■ What to work on: Print, please, exactly the lines from the one with "Screen dimensions: 1451x840" through the final line of the data below, with both ends included and the pictures left out.

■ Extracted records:
* * *
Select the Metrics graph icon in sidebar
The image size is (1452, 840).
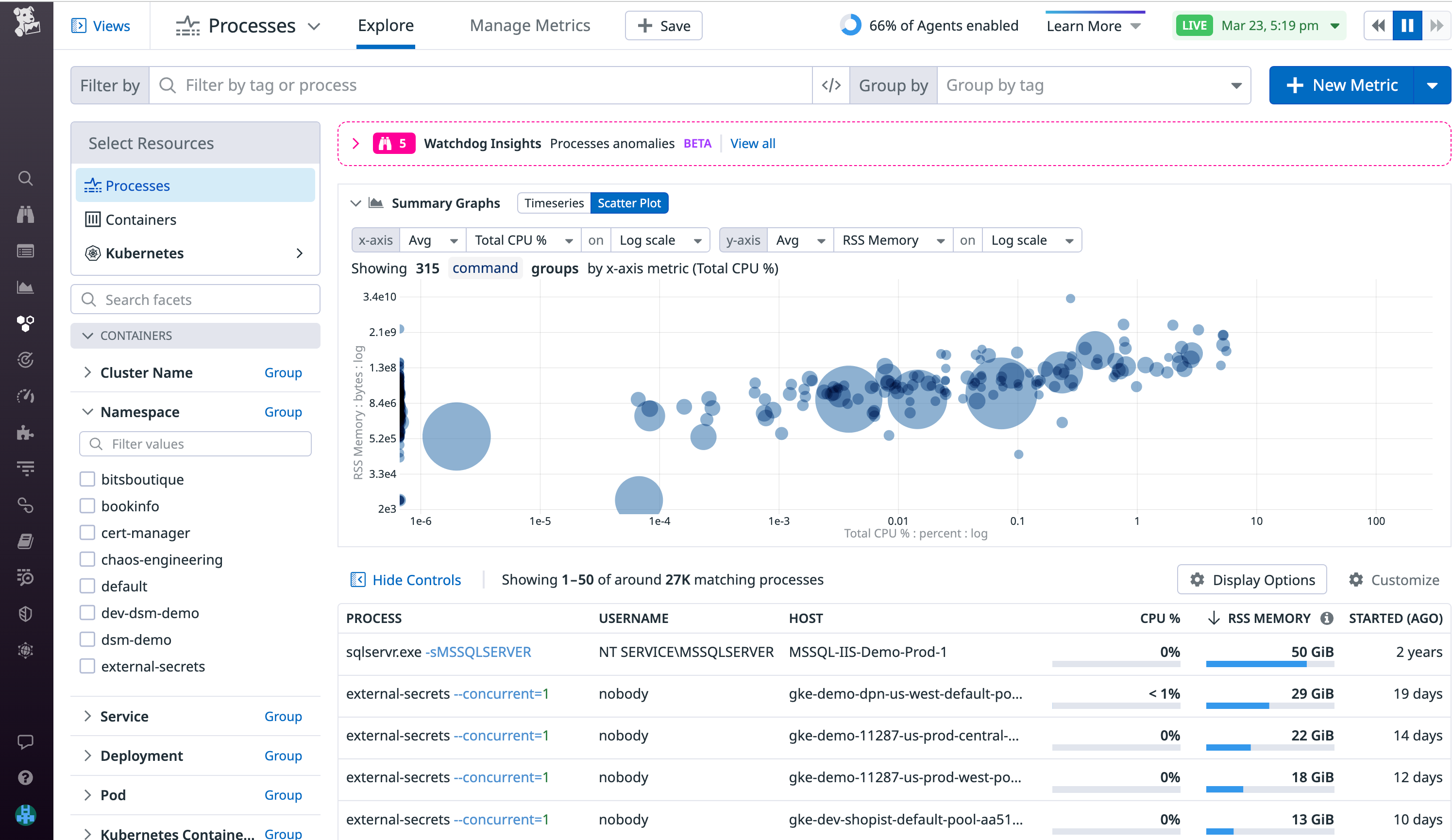point(25,287)
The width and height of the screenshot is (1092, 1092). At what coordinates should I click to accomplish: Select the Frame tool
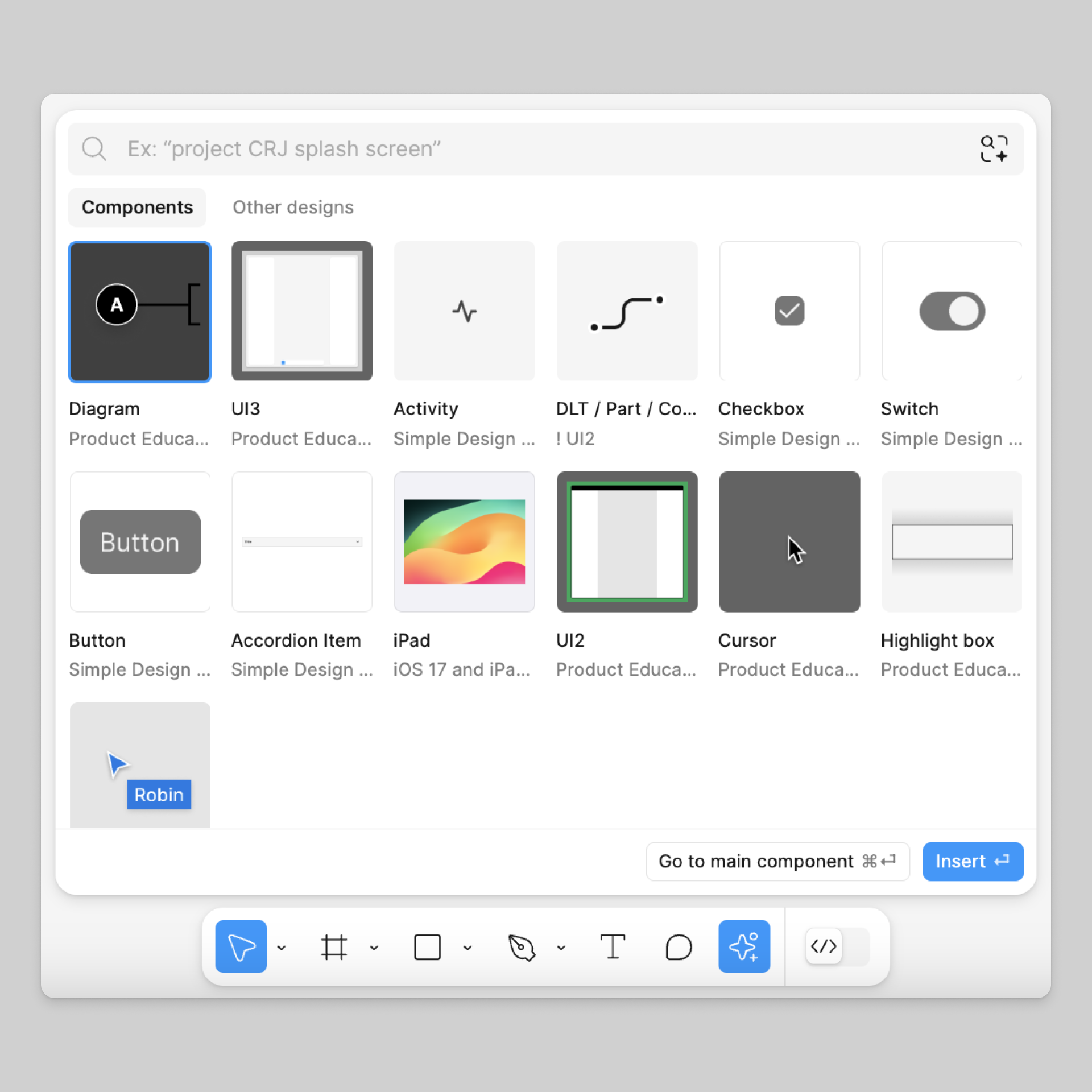(334, 947)
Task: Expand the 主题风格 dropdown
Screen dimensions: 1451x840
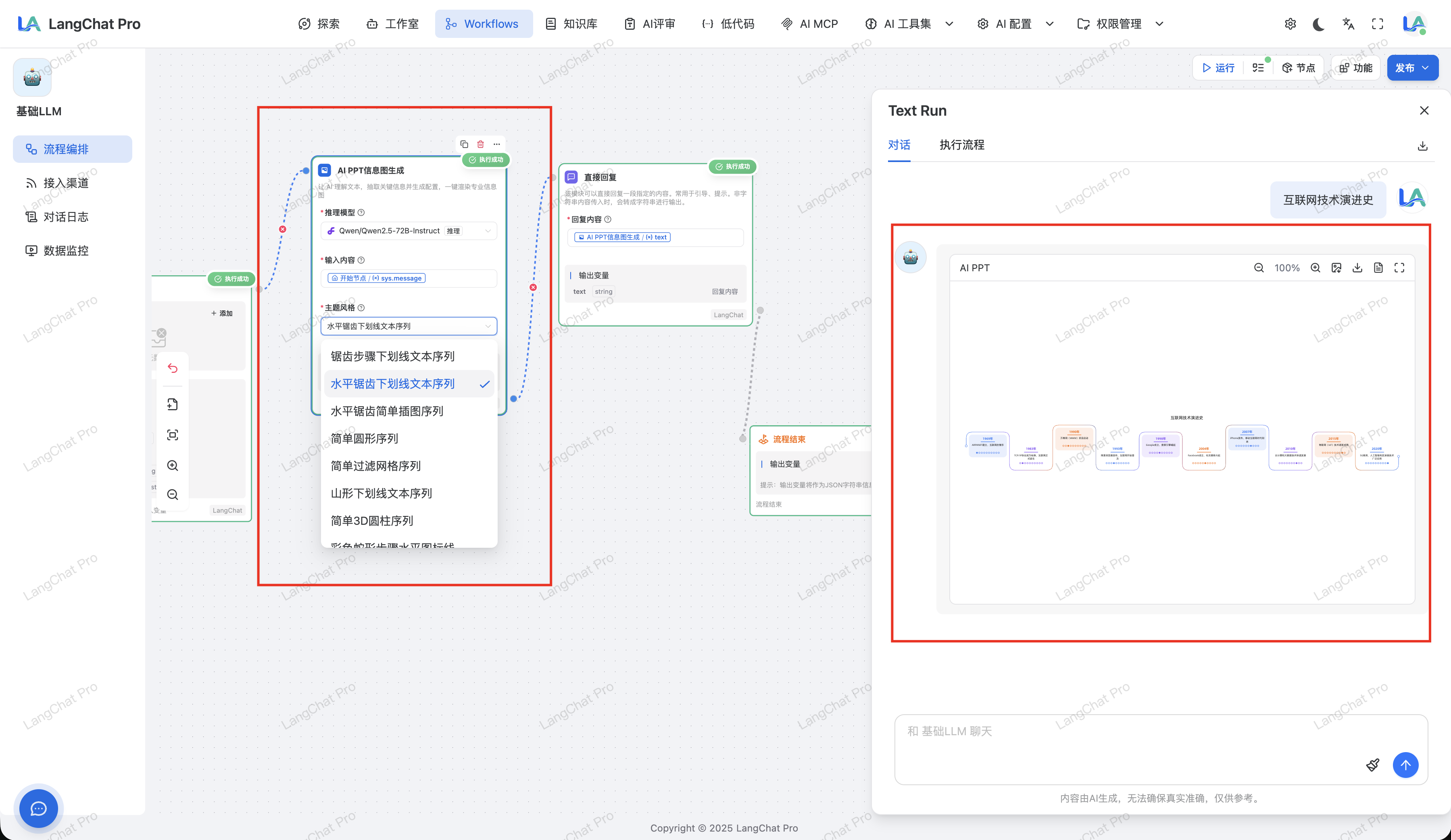Action: pos(408,326)
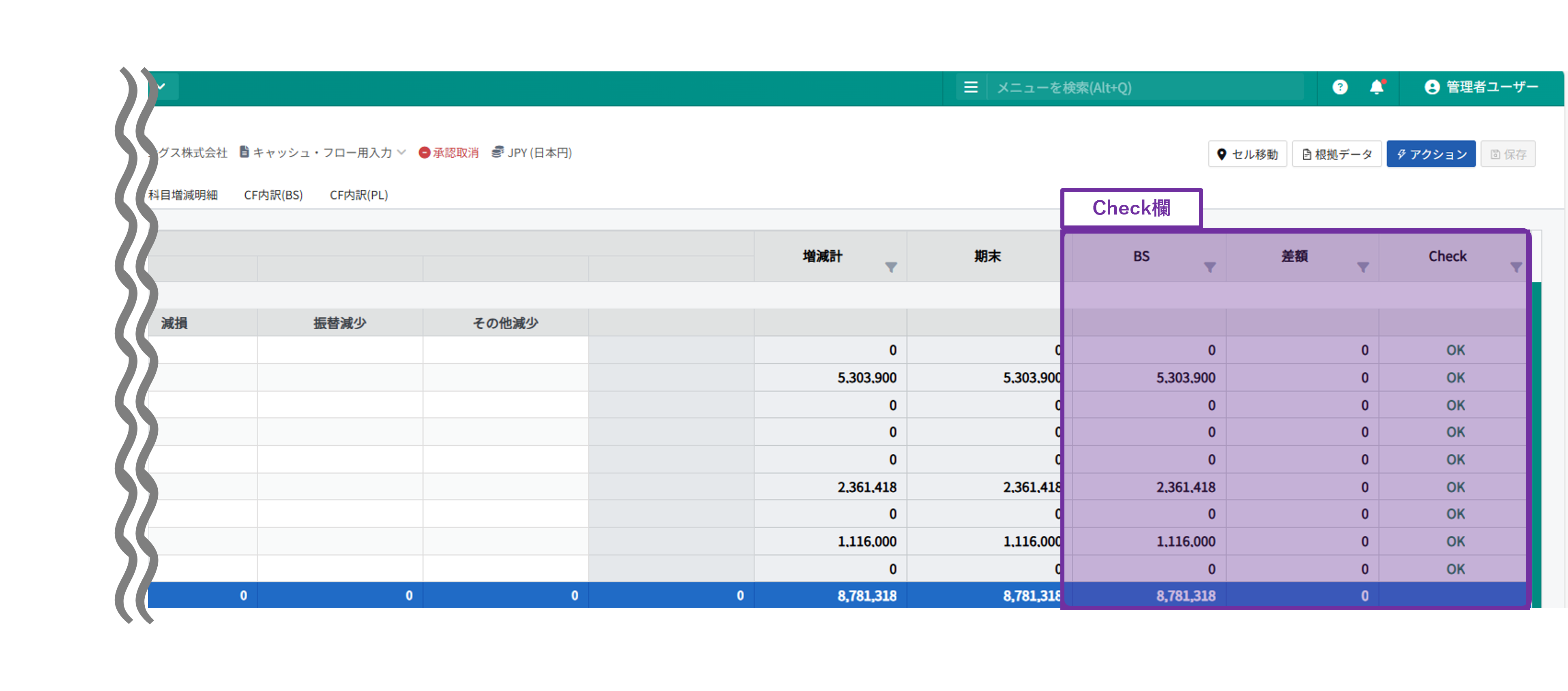Switch to CF内訳(BS) tab
The image size is (1568, 691).
click(x=273, y=195)
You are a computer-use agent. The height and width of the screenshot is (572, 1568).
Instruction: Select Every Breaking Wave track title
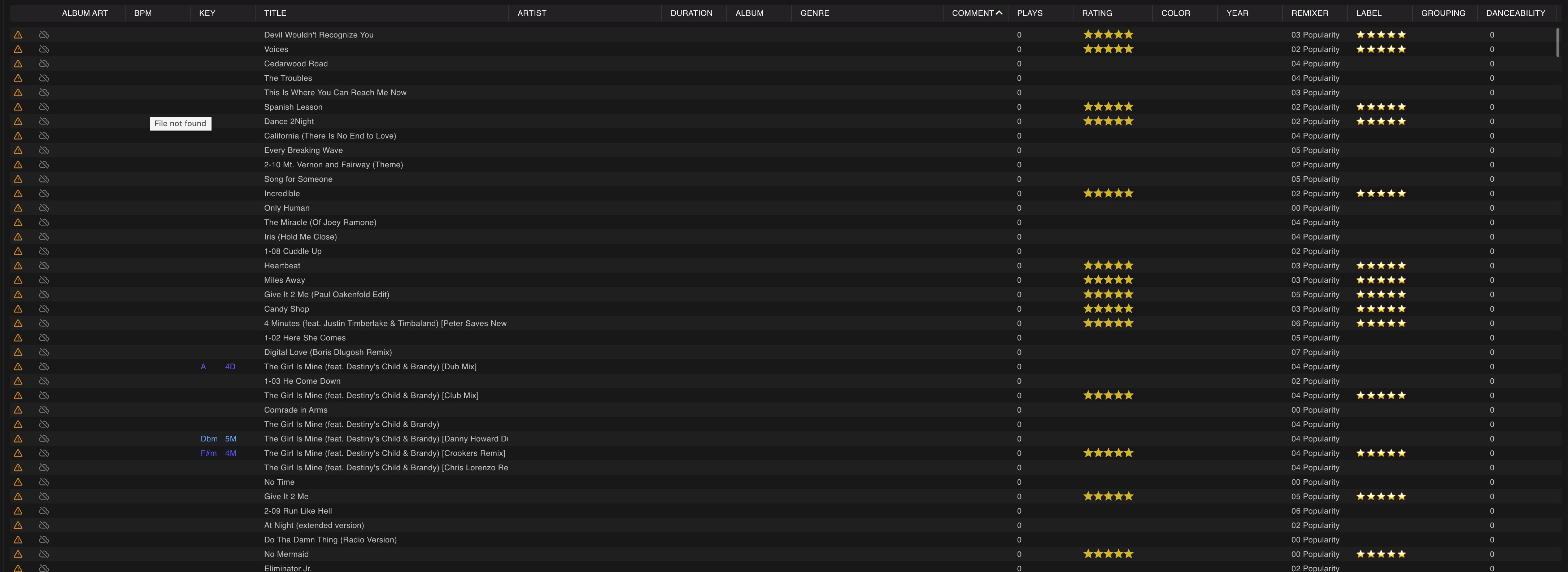pyautogui.click(x=303, y=150)
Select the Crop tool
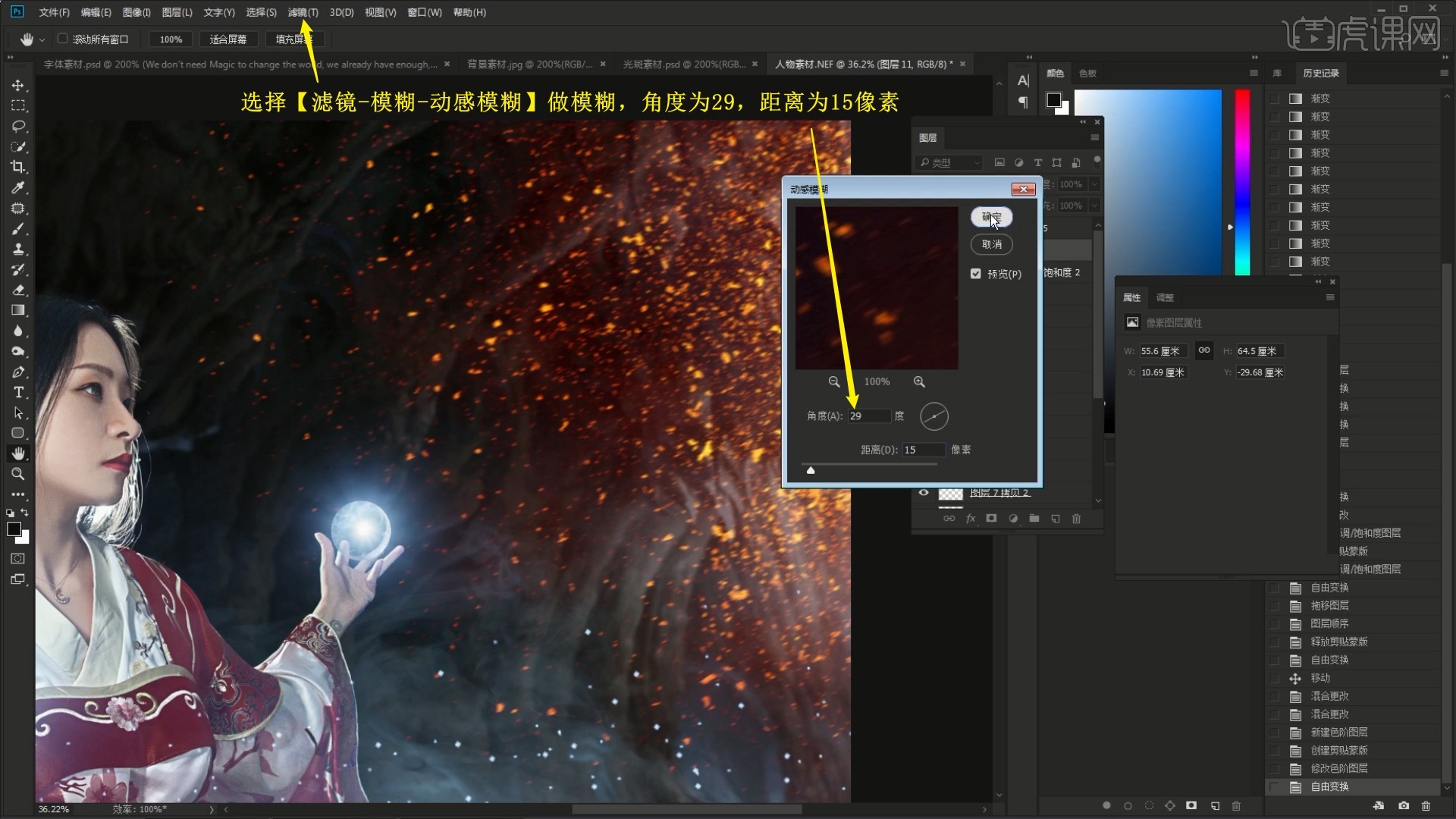 click(19, 167)
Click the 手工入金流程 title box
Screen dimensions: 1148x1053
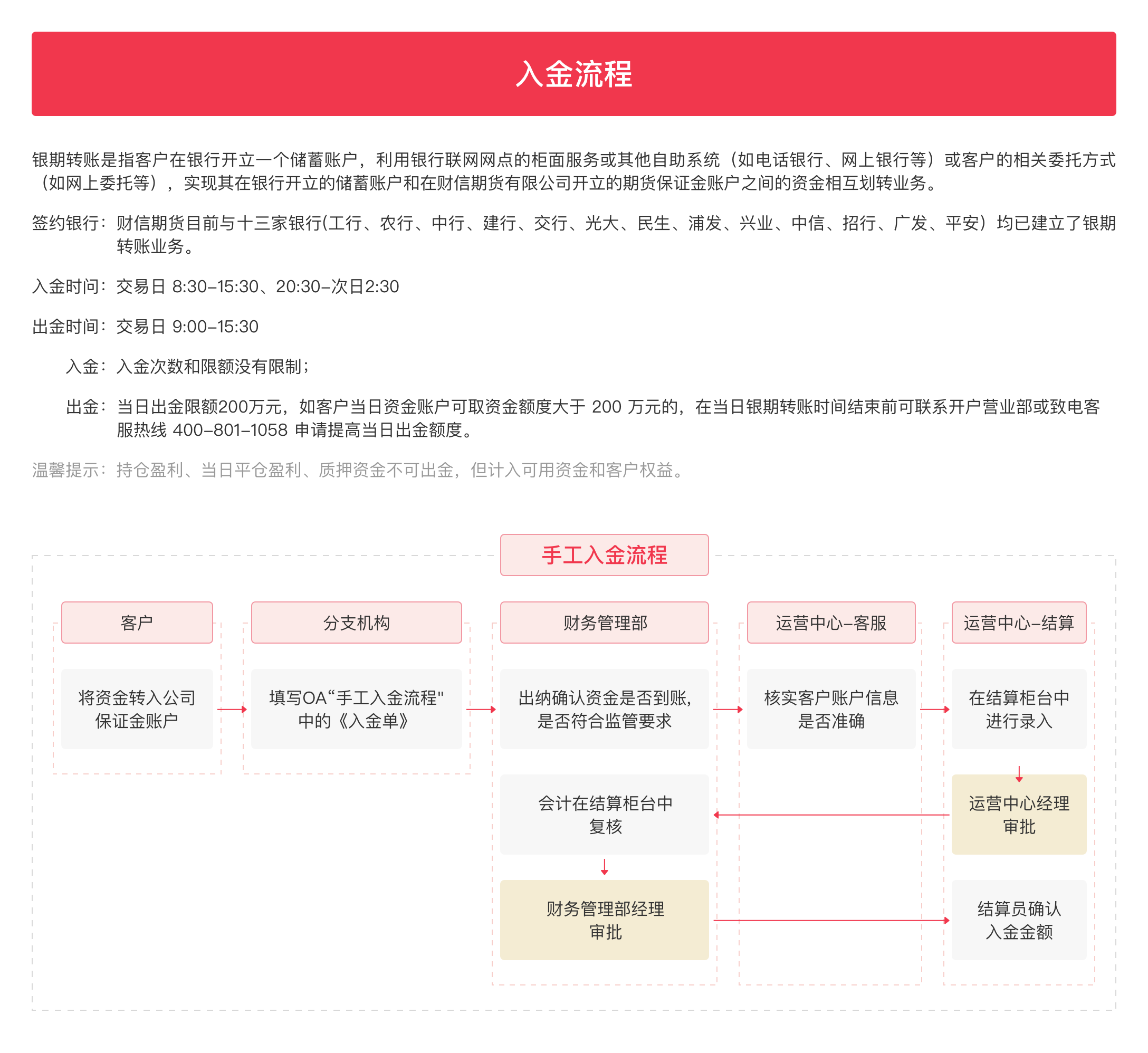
* * *
■ Exercise response:
Screen dimensions: 1451x840
Action: pos(408,326)
Switch to CF内訳(BS) tab
The image size is (1568, 691).
click(x=273, y=195)
You are a computer-use agent. The height and width of the screenshot is (572, 1568).
Instruction: Select Every Breaking Wave track title
pyautogui.click(x=303, y=150)
Select the Crop tool
 click(19, 167)
Click the 手工入金流程 title box
Screen dimensions: 1148x1053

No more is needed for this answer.